__WHAT THE TASK ASKS__: Without skipping or changing anything, print all the entries.

*** SUPPLIED DATA Section Begins ***

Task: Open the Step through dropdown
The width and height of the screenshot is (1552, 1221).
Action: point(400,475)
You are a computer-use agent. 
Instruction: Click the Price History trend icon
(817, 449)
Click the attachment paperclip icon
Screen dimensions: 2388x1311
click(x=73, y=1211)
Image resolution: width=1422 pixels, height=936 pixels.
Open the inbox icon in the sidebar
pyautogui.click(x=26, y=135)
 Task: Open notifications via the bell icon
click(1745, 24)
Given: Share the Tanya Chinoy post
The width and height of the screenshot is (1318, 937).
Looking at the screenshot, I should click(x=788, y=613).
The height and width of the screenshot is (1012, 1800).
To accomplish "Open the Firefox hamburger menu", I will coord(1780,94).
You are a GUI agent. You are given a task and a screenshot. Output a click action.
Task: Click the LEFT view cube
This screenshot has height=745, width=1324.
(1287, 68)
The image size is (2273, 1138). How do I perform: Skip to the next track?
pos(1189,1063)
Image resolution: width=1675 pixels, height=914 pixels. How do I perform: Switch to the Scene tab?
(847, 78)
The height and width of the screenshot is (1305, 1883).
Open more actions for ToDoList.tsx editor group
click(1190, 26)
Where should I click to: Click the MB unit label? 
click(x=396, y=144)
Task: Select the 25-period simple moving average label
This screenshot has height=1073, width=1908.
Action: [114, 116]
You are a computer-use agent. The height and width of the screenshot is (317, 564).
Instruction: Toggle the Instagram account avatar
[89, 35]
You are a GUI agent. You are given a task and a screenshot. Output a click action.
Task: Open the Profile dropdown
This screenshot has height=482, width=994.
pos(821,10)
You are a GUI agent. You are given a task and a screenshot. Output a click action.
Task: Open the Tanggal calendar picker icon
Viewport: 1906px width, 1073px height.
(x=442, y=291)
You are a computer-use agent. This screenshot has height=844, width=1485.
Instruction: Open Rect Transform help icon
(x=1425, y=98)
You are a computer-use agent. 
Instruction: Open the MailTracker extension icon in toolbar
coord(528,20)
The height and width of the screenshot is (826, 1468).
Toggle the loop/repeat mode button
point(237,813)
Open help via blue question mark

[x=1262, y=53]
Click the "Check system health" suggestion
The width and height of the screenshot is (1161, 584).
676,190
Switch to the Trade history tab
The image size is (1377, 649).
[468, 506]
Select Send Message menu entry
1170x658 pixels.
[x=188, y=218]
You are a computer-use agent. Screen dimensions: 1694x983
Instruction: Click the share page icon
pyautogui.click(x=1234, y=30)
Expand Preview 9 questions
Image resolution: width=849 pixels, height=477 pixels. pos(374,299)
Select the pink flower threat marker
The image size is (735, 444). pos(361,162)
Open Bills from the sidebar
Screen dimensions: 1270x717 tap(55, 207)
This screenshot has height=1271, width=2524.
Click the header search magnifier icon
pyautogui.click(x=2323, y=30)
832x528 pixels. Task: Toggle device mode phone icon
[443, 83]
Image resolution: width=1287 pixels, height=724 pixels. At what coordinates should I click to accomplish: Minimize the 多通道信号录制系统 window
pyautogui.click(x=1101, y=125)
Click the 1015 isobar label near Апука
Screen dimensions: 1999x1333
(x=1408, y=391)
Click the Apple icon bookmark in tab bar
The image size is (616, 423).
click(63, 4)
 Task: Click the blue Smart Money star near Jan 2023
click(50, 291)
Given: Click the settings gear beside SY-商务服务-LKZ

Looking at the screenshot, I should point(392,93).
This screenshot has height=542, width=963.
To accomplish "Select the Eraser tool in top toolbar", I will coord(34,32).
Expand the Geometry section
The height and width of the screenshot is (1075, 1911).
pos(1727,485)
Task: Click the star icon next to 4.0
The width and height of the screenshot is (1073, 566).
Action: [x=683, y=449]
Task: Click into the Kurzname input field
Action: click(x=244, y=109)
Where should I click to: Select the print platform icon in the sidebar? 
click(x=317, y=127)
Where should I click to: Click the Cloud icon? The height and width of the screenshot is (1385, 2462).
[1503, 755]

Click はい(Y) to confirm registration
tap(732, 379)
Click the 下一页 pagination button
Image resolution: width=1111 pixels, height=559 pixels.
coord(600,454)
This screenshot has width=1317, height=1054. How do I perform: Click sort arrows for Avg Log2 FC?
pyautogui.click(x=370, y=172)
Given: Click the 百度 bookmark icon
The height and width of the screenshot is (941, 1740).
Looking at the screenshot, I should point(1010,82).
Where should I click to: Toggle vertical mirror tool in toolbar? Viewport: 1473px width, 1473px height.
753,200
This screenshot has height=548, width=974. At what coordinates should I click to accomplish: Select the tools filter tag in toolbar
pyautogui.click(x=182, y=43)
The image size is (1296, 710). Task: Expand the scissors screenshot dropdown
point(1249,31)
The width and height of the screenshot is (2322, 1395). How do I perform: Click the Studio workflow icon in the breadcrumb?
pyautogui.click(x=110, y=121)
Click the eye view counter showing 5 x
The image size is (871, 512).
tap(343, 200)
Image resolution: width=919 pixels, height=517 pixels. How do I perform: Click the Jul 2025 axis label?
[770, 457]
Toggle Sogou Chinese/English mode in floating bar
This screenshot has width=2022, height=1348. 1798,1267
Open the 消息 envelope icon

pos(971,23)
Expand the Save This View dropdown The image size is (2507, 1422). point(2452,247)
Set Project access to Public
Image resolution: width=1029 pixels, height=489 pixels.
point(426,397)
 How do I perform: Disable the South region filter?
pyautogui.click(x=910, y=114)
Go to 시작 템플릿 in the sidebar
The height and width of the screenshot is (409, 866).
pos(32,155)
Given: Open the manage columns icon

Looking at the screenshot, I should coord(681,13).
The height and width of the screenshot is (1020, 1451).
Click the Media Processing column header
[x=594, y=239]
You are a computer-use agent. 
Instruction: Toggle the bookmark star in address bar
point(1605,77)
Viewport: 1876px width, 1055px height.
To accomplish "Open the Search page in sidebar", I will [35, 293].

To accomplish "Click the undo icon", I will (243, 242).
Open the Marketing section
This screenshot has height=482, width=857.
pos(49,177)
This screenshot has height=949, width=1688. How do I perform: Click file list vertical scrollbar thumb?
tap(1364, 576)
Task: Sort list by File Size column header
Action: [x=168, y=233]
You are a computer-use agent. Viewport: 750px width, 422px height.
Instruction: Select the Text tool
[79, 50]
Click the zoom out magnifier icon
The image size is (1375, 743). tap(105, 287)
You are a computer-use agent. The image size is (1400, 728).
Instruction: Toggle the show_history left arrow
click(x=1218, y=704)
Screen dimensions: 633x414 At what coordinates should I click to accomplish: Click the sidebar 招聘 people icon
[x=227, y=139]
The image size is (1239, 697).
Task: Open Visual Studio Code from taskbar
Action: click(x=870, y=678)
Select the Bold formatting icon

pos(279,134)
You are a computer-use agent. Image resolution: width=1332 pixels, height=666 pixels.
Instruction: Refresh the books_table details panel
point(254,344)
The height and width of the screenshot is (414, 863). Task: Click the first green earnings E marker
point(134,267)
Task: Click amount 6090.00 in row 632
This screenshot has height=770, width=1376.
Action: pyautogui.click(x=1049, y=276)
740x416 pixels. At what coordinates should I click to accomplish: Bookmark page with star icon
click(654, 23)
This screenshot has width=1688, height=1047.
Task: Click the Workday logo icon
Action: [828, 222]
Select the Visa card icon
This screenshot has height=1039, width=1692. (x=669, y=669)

*** SUPPLIED DATA Section Ends ***

__EXERCISE ANSWER__:
Task: Open the Step through dropdown
The width and height of the screenshot is (1552, 1221).
Action: point(400,475)
You are a computer-use agent. 
Instruction: Click the Price History trend icon
(817, 449)
Click the attachment paperclip icon
Screen dimensions: 2388x1311
click(x=73, y=1211)
Image resolution: width=1422 pixels, height=936 pixels.
Open the inbox icon in the sidebar
pyautogui.click(x=26, y=135)
 Task: Open notifications via the bell icon
click(1745, 24)
Given: Share the Tanya Chinoy post
The width and height of the screenshot is (1318, 937).
Looking at the screenshot, I should click(x=788, y=613).
The height and width of the screenshot is (1012, 1800).
To accomplish "Open the Firefox hamburger menu", I will coord(1780,94).
You are a GUI agent. You are given a task and a screenshot. Output a click action.
Task: Click the LEFT view cube
This screenshot has height=745, width=1324.
(1287, 68)
The image size is (2273, 1138). How do I perform: Skip to the next track?
pos(1189,1063)
Image resolution: width=1675 pixels, height=914 pixels. How do I perform: Switch to the Scene tab?
(847, 78)
The height and width of the screenshot is (1305, 1883).
Open more actions for ToDoList.tsx editor group
click(1190, 26)
Where should I click to: Click the MB unit label? 
click(x=396, y=144)
Task: Select the 25-period simple moving average label
This screenshot has height=1073, width=1908.
Action: [114, 116]
You are a computer-use agent. The height and width of the screenshot is (317, 564).
Instruction: Toggle the Instagram account avatar
[89, 35]
You are a GUI agent. You are given a task and a screenshot. Output a click action.
Task: Open the Profile dropdown
This screenshot has height=482, width=994.
pos(821,10)
You are a GUI agent. You are given a task and a screenshot. Output a click action.
Task: Open the Tanggal calendar picker icon
Viewport: 1906px width, 1073px height.
(x=442, y=291)
You are a computer-use agent. This screenshot has height=844, width=1485.
Instruction: Open Rect Transform help icon
(x=1425, y=98)
You are a computer-use agent. 
Instruction: Open the MailTracker extension icon in toolbar
coord(528,20)
The height and width of the screenshot is (826, 1468).
Toggle the loop/repeat mode button
point(237,813)
Open help via blue question mark

[x=1262, y=53]
Click the "Check system health" suggestion
The width and height of the screenshot is (1161, 584).
676,190
Switch to the Trade history tab
The image size is (1377, 649).
[468, 506]
Select Send Message menu entry
1170x658 pixels.
[x=188, y=218]
You are a computer-use agent. Screen dimensions: 1694x983
Instruction: Click the share page icon
pyautogui.click(x=1234, y=30)
Expand Preview 9 questions
Image resolution: width=849 pixels, height=477 pixels. pos(374,299)
Select the pink flower threat marker
The image size is (735, 444). pos(361,162)
Open Bills from the sidebar
Screen dimensions: 1270x717 tap(55, 207)
This screenshot has height=1271, width=2524.
Click the header search magnifier icon
pyautogui.click(x=2323, y=30)
832x528 pixels. Task: Toggle device mode phone icon
[443, 83]
Image resolution: width=1287 pixels, height=724 pixels. At what coordinates should I click to accomplish: Minimize the 多通道信号录制系统 window
pyautogui.click(x=1101, y=125)
Click the 1015 isobar label near Апука
Screen dimensions: 1999x1333
(x=1408, y=391)
Click the Apple icon bookmark in tab bar
The image size is (616, 423).
click(63, 4)
 Task: Click the blue Smart Money star near Jan 2023
click(50, 291)
Given: Click the settings gear beside SY-商务服务-LKZ

Looking at the screenshot, I should point(392,93).
This screenshot has height=542, width=963.
To accomplish "Select the Eraser tool in top toolbar", I will coord(34,32).
Expand the Geometry section
The height and width of the screenshot is (1075, 1911).
pos(1727,485)
Task: Click the star icon next to 4.0
The width and height of the screenshot is (1073, 566).
Action: [x=683, y=449]
Task: Click into the Kurzname input field
Action: click(x=244, y=109)
Where should I click to: Select the print platform icon in the sidebar? 
click(x=317, y=127)
Where should I click to: Click the Cloud icon? The height and width of the screenshot is (1385, 2462).
[1503, 755]

Click はい(Y) to confirm registration
tap(732, 379)
Click the 下一页 pagination button
Image resolution: width=1111 pixels, height=559 pixels.
coord(600,454)
This screenshot has width=1317, height=1054. How do I perform: Click sort arrows for Avg Log2 FC?
pyautogui.click(x=370, y=172)
Given: Click the 百度 bookmark icon
The height and width of the screenshot is (941, 1740).
Looking at the screenshot, I should point(1010,82).
Where should I click to: Toggle vertical mirror tool in toolbar? Viewport: 1473px width, 1473px height.
753,200
This screenshot has height=548, width=974. At what coordinates should I click to accomplish: Select the tools filter tag in toolbar
pyautogui.click(x=182, y=43)
The image size is (1296, 710). Task: Expand the scissors screenshot dropdown
point(1249,31)
The width and height of the screenshot is (2322, 1395). How do I perform: Click the Studio workflow icon in the breadcrumb?
pyautogui.click(x=110, y=121)
Click the eye view counter showing 5 x
The image size is (871, 512).
tap(343, 200)
Image resolution: width=919 pixels, height=517 pixels. How do I perform: Click the Jul 2025 axis label?
[770, 457]
Toggle Sogou Chinese/English mode in floating bar
This screenshot has width=2022, height=1348. 1798,1267
Open the 消息 envelope icon

pos(971,23)
Expand the Save This View dropdown The image size is (2507, 1422). point(2452,247)
Set Project access to Public
Image resolution: width=1029 pixels, height=489 pixels.
point(426,397)
 How do I perform: Disable the South region filter?
pyautogui.click(x=910, y=114)
Go to 시작 템플릿 in the sidebar
The height and width of the screenshot is (409, 866).
pos(32,155)
Given: Open the manage columns icon

Looking at the screenshot, I should coord(681,13).
The height and width of the screenshot is (1020, 1451).
Click the Media Processing column header
[x=594, y=239]
You are a computer-use agent. 
Instruction: Toggle the bookmark star in address bar
point(1605,77)
Viewport: 1876px width, 1055px height.
To accomplish "Open the Search page in sidebar", I will [35, 293].

To accomplish "Click the undo icon", I will (243, 242).
Open the Marketing section
This screenshot has height=482, width=857.
pos(49,177)
This screenshot has height=949, width=1688. How do I perform: Click file list vertical scrollbar thumb?
tap(1364, 576)
Task: Sort list by File Size column header
Action: [x=168, y=233]
You are a computer-use agent. Viewport: 750px width, 422px height.
Instruction: Select the Text tool
[79, 50]
Click the zoom out magnifier icon
The image size is (1375, 743). tap(105, 287)
You are a computer-use agent. The image size is (1400, 728).
Instruction: Toggle the show_history left arrow
click(x=1218, y=704)
Screen dimensions: 633x414 At what coordinates should I click to accomplish: Click the sidebar 招聘 people icon
[x=227, y=139]
The image size is (1239, 697).
Task: Open Visual Studio Code from taskbar
Action: click(x=870, y=678)
Select the Bold formatting icon

pos(279,134)
You are a computer-use agent. Image resolution: width=1332 pixels, height=666 pixels.
Instruction: Refresh the books_table details panel
point(254,344)
The height and width of the screenshot is (414, 863). Task: Click the first green earnings E marker
point(134,267)
Task: Click amount 6090.00 in row 632
This screenshot has height=770, width=1376.
Action: pyautogui.click(x=1049, y=276)
740x416 pixels. At what coordinates should I click to accomplish: Bookmark page with star icon
click(654, 23)
This screenshot has width=1688, height=1047.
Task: Click the Workday logo icon
Action: [828, 222]
Select the Visa card icon
This screenshot has height=1039, width=1692. (x=669, y=669)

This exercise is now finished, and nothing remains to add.